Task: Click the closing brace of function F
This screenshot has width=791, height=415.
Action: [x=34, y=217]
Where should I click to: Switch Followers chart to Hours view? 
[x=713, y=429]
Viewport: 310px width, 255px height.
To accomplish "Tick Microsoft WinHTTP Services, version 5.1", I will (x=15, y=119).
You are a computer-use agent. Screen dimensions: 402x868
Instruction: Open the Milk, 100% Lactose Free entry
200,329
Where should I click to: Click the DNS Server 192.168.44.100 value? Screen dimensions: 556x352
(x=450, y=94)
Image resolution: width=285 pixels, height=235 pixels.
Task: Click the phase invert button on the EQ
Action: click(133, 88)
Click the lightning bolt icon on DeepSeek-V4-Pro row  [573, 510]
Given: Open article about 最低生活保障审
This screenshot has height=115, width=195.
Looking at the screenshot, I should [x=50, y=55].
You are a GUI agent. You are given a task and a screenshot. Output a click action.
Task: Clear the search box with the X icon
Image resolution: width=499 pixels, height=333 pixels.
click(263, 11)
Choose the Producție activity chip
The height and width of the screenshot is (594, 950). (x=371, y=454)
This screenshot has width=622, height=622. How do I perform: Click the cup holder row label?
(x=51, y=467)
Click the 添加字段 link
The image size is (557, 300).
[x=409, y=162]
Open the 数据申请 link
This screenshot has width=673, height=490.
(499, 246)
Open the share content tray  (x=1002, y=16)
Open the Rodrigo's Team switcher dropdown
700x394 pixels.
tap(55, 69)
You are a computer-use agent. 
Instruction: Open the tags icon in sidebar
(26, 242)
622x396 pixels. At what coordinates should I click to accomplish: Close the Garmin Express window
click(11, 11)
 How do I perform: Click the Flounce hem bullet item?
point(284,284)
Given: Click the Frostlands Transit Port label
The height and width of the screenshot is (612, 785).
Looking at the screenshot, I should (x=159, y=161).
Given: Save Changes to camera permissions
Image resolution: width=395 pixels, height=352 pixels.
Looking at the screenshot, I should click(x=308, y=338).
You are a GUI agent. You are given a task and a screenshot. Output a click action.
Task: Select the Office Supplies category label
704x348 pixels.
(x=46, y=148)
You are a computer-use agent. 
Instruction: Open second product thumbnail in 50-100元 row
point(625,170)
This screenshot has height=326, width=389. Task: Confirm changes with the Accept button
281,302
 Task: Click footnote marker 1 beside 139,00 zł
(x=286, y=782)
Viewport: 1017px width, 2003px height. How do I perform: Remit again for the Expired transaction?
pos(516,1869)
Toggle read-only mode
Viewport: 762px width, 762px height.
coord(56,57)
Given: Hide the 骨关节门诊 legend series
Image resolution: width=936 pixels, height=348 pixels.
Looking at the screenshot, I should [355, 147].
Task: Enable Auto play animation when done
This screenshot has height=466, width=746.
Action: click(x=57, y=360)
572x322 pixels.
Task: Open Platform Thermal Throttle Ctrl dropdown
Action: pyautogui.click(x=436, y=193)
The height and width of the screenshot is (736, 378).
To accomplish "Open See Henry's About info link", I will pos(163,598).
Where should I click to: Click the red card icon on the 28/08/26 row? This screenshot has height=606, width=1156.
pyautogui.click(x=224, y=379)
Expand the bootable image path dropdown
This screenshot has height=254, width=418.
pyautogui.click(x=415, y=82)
+--
Starting at the line that contains "Task: Select the" and ending at the last line of the data, repeat each line exactly; include nothing else.

Task: Select the Office Supplies category label
704x348 pixels.
(x=46, y=148)
You are a computer-use agent. 
Instruction: Open second product thumbnail in 50-100元 row
point(625,170)
This screenshot has height=326, width=389. Task: Confirm changes with the Accept button
281,302
 Task: Click footnote marker 1 beside 139,00 zł
(x=286, y=782)
Viewport: 1017px width, 2003px height. How do I perform: Remit again for the Expired transaction?
pos(516,1869)
Toggle read-only mode
Viewport: 762px width, 762px height.
coord(56,57)
Given: Hide the 骨关节门诊 legend series
Image resolution: width=936 pixels, height=348 pixels.
Looking at the screenshot, I should [355, 147].
Task: Enable Auto play animation when done
This screenshot has height=466, width=746.
Action: click(x=57, y=360)
572x322 pixels.
Task: Open Platform Thermal Throttle Ctrl dropdown
Action: pyautogui.click(x=436, y=193)
The height and width of the screenshot is (736, 378).
To accomplish "Open See Henry's About info link", I will pos(163,598).
Where should I click to: Click the red card icon on the 28/08/26 row? This screenshot has height=606, width=1156.
pyautogui.click(x=224, y=379)
Expand the bootable image path dropdown
This screenshot has height=254, width=418.
pyautogui.click(x=415, y=82)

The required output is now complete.